The workplace has replaced bosses with leaders and there is a very big difference between the way bosses and leaders operate. Bosses were given power and authority to get the job done, no matter what. They did not care about your personal life – you were at work to do a job and they didn’t care about anything else other than getting the job done. You were being paid for your head and/or hands and not for the baggage in your personal life. That was your problem. So, apart from being domineering, bosses were also insensitive and uncaring.
Those of you who were in the workplace during the second half of the 20th century would, somewhere along the line, probably have worked for such a boss. I certainly did.
If you’ve worked for a bossy boss, you probably have a few war stories of your own about how unpleasant that was. The question to ask yourself, though, is: if you’re a boss now, how bossy are you?
Before you go into denial, have the courage to ask yourself if you’ve been micromanaging your people. If you have been doing so as a matter of course and not because a particular person needs to be micromanaged for a particular reason, chances are you’re bossy – you’re getting in the way of your people, preventing them from doing what they’re being paid to do.
One of the biggest factors in retaining and engaging good talent then empowering them to be highly productive is giving them a clear understanding of what it is they’re required to do … then giving them the autonomy to do what they need to do. Of course, if you’re a bossy boss, you’ll probably be focused on measuring input and not output, so you wouldn’t be comfortable granting your people autonomy.
Bosses who focus on input are more concerned about having people in the office at their desks than having results of which every employee can be proud. Leaders who are focused on outputs quite frankly don’t care where or how their people do what is required of them, so long as they deliver.
Bossy bosses will never give people autonomy because they want control over their people. And when people feel they’re being controlled, they rebel. One of the most common forms of rebellion is the silent rebellion – people just do the bare minimum to stay out of trouble and cause the company’s performance to fall through the floor.

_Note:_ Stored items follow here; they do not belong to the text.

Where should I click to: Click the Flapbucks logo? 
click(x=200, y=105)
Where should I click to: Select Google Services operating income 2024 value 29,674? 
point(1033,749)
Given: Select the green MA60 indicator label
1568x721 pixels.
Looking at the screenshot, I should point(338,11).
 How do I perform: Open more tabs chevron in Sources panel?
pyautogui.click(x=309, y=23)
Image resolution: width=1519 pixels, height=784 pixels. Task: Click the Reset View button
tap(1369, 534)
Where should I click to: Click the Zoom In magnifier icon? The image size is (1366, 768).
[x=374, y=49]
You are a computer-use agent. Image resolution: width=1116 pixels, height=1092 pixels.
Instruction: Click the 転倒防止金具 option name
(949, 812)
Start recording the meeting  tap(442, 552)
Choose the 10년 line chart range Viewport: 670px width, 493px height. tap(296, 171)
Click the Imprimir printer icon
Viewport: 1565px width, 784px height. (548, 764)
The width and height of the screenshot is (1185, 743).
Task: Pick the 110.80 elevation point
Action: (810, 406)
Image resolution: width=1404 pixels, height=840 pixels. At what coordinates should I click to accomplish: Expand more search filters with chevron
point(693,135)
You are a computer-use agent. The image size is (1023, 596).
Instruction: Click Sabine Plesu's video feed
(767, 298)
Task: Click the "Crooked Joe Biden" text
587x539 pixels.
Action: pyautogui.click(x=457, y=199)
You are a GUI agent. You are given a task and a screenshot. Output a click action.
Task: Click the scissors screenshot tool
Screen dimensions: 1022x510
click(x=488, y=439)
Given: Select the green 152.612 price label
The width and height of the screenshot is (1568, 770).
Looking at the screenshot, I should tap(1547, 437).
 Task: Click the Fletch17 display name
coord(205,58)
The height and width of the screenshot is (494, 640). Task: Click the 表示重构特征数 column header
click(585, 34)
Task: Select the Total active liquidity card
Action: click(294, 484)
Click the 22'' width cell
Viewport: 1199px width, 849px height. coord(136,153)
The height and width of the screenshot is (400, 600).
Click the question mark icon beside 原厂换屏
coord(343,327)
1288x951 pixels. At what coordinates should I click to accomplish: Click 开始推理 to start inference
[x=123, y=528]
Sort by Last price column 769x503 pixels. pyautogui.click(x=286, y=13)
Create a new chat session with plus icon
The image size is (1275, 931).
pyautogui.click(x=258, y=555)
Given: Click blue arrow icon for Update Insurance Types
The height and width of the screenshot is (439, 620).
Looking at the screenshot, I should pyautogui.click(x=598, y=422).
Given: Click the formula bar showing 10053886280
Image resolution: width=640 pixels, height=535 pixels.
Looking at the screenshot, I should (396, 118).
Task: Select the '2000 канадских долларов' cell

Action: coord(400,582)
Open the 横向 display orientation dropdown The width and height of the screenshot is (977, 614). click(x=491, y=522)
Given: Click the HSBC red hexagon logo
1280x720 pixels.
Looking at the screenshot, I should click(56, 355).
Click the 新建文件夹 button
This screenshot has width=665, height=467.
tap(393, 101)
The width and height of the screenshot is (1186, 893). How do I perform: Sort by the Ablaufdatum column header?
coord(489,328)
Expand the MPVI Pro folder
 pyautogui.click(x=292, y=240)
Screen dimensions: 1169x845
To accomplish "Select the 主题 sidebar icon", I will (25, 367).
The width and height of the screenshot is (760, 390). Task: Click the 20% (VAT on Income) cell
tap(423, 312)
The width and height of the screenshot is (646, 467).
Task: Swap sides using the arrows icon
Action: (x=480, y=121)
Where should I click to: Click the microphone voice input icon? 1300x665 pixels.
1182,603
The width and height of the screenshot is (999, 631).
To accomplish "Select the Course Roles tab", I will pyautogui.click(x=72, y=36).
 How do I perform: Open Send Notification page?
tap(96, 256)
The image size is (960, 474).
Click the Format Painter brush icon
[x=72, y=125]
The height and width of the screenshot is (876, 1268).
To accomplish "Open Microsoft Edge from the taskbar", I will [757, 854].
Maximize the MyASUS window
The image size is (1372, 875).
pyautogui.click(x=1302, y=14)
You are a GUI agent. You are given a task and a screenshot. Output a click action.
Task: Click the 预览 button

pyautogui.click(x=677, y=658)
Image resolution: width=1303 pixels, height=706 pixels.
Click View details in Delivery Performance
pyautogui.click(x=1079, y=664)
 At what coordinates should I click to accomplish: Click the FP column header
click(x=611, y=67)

If you want to get the most out of your people, stop being bossy and start leading them. Give them a clear goal, make sure they have what it takes to achieve their goal, give them a sense of purpose and encourage them to achieve their targets.
Some bosses think that being nice is a sign of weakness and that people will consider you to be a pushover. Many people think that, if they’re nice, others will take advantage of them. Let’s bust that myth once and for all. You can be extremely firm in a very nice and polite way. It just requires emotional intelligence to handle things this way.
Bossy bosses are a thing of the past. Make sure you lead people in a way that makes them WANT to be led.
Alan Hosking is the Publisher of HR Future magazine, www.hrfuture.net, @HRFuturemag. He is a recognised authority on leadership skills for the future and teaches experienced business leaders and Millennial managers how to lead with integrity, purpose and agility. In 2018, he was named by US-based web site Disruptordaily.com as one of the “Top 25 Future of Work Influencers to Follow on Twitter“.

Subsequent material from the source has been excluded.